PAGE EXCERPT ▸
This "retreat from socialism" was manifested in several ways. The Sōdōmei's rhetoric and activities became increasingly focused on non-political "sound unionism" and industrial cooperation (sangyō kyōryoku) with business and government to overcome the national crisis. In its response to the Manchurian Incident, the federation abandoned its anti-imperialist stance and offered tacit patriotic support for Japan's actions in China. While still formally allied with the Socialist Mass Party (Shakai Taishūtō, formed in 1932 by a merger of the Shakai Minshūtō and other groups), the Sōdōmei's support became lukewarm, as it prioritized narrow union issues over the party's broader socialist goals. This political "becalming" was briefly interrupted by the 26 February Incident of 1936, which shocked the Sōdōmei leadership into a temporary revitalization of its anti-fascist political engagement in support of the Socialist Mass Party in the 1937 elections.

The outbreak of the Second Sino-Japanese War in July 1937 ended this revival. Swept up in a wave of patriotism, the Sōdōmei fully embraced the war effort. At its October 1937 convention, the federation passed resolutions of thanks to the Imperial Japanese Army, renounced the right to strike for the duration of the conflict, and launched a "Home Front Campaign" to support the war. This patriotic turn, however, could not save the labor movement from the government's drive to create a "New Order". In 1938, the government launched the Sangyō Hōkoku Undō (Sampo, Industrial Patriotic Movement), a nationwide network of factory-based "patriotic societies" intended to harmonize labor-management relations and maximize wartime production.

DATA SHOWN ▸
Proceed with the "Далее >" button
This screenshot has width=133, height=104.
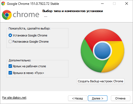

USING THE INFORMATION ▸
**a)** In the Sōdōmei passage, write out the text between "The outbreak of" and "maximize wartime production.", inclusive, with "convention" changed to "congress".
**b)** According to the Sōdōmei passage, why did the federation's support for the Socialist Mass Party become lukewarm?

ANSWERS TO THE TASKS ▸
**a)**
The outbreak of the Second Sino-Japanese War in July 1937 ended this revival. Swept up in a wave of patriotism, the Sōdōmei fully embraced the war effort. At its October 1937 congress, the federation passed resolutions of thanks to the Imperial Japanese Army, renounced the right to strike for the duration of the conflict, and launched a "Home Front Campaign" to support the war. This patriotic turn, however, could not save the labor movement from the government's drive to create a "New Order". In 1938, the government launched the Sangyō Hōkoku Undō (Sampo, Industrial Patriotic Movement), a nationwide network of factory-based "patriotic societies" intended to harmonize labor-management relations and maximize wartime production.

**b)** The federation put narrow union issues ahead of the party's broader socialist goals, so its support cooled even though the two remained formally allied.